## Problem 3 – Padding

Author: Michael Ferry  
Date: November 2025

This problem looks at how SHA-256 prepares messages before hashing.  
According to the Secure Hash Standard (FIPS PUB 180-4), every message must be
padded so that it becomes a sequence of **512-bit blocks**.  
This involves adding a `1` bit, filling the rest with `0`s, and placing the
64-bit length of the original message at the end.

We’ll:

1. Write a generator function `block_parse(msg)` that accepts a bytes object.
2. Apply SHA-256 padding rules from Sections 5.1.1 and 5.2.1.
3. Ensure that the final block (or final two blocks) contain the correct padding.
4. Yield each 512-bit (64-byte) block as a bytes object.
5. Test the generator with messages of different sizes to confirm everything works.


### Step 1 — Start the block_parse generator

The first thing needed is the basic structure of the generator that will handle
splitting the message into 512-bit blocks. At this point the function does not
apply any padding yet. It just creates the generator so it can be tested and
expanded in the next steps.



In [4]:
def block_parse(msg: bytes):
    """
    Basic generator structure for processing a bytes message.
    The padding and block logic will be added in the next steps.
    """
    # Temporary placeholder output
    yield msg


# Quick check
list(block_parse(b"abc"))

[b'abc']

### Step 2 – Add SHA-256 padding

SHA-256 has a specific padding format that every message must follow before it
can be processed. The rules are:

1. Add a single `1` bit (0x80 as a byte).
2. Add `0` bytes until the message length is 56 bytes mod 64.
3. Append the original message length as a 64-bit big-endian integer.
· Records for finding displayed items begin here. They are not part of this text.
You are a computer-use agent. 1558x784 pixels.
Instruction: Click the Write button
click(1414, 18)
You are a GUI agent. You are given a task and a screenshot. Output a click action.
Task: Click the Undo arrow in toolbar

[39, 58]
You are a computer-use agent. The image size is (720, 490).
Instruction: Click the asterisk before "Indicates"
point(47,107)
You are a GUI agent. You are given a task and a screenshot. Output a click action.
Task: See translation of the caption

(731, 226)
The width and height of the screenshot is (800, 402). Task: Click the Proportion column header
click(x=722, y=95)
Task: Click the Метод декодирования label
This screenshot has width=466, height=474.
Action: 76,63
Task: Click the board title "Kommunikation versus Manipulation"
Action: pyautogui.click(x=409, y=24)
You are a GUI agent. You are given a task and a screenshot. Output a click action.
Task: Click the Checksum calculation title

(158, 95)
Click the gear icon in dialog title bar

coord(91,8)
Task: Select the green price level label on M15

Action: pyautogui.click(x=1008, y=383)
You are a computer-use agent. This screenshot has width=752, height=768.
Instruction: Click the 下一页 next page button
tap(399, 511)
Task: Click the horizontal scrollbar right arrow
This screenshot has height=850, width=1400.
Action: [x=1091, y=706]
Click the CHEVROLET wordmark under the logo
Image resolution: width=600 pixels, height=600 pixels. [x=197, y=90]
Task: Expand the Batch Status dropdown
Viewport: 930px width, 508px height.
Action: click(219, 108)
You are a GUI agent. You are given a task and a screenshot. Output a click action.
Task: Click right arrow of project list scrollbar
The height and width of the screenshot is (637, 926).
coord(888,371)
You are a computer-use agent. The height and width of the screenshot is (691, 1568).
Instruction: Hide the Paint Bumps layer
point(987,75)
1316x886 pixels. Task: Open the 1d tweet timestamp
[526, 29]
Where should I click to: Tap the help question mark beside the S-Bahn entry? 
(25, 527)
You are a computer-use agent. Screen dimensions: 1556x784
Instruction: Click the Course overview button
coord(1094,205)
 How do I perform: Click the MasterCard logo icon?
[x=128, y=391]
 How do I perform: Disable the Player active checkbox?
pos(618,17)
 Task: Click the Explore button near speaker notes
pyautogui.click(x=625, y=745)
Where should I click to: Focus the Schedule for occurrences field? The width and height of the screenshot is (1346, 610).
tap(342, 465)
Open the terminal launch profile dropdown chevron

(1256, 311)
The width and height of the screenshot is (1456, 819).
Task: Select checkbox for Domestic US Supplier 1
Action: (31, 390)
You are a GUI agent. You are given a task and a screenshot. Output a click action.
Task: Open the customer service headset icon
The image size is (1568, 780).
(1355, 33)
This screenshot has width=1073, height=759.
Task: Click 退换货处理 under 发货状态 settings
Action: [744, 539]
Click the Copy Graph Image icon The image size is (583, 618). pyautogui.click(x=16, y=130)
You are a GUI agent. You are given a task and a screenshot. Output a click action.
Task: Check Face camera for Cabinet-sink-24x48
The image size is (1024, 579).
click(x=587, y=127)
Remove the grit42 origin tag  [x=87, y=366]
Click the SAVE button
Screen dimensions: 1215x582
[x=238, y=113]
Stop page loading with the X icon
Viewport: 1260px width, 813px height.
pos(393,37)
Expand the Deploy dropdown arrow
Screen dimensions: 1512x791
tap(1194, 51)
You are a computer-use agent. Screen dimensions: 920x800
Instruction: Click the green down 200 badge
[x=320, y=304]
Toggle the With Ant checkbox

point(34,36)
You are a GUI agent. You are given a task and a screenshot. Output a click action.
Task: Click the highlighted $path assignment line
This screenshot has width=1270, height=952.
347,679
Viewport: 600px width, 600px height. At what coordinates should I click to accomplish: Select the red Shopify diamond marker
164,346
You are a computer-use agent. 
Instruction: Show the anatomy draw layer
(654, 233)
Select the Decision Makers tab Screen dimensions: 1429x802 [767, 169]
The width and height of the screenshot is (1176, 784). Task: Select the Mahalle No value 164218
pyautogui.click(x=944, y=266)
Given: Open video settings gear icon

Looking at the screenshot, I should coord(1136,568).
After this, the message will always split cleanly into 512-bit (64-byte) blocks.
This step adds the padding logic so the generator can output properly padded
blocks in the next step.


In [None]:
def block_parse(msg: bytes):
    """
    Parse a message into padded SHA-256 blocks (there is padding only in this step).
    Full block splitting added in the next step.
    """

    # Length of original message in bits
    bit_len = len(msg) * 8

    # Step 1: append the 0x80 byte
    padded = msg + b"\x80"

    # Step 2: pad with zeros until length ≡ 56 mod 64
    while (len(padded) % 64) != 56:
        padded += b"\x00"

    # Step 3: append original length as 64-bit big-endian integer
    padded += bit_len.to_bytes(8, "big")

    # Yield the whole padded message for now (block splitting in Step 3)
    yield padded


# Quick check
list(block_parse(b"abc"))


[b'abc\x80\x00\x00\x00\x00\x00\x00\x00\x00\x00\x00\x00\x00\x00\x00\x00\x00\x00\x00\x00\x00\x00\x00\x00\x00\x00\x00\x00\x00\x00\x00\x00\x00\x00\x00\x00\x00\x00\x00\x00\x00\x00\x00\x00\x00\x00\x00\x00\x00\x00\x00\x00\x00\x00\x00\x00\x00\x00\x00\x00\x18']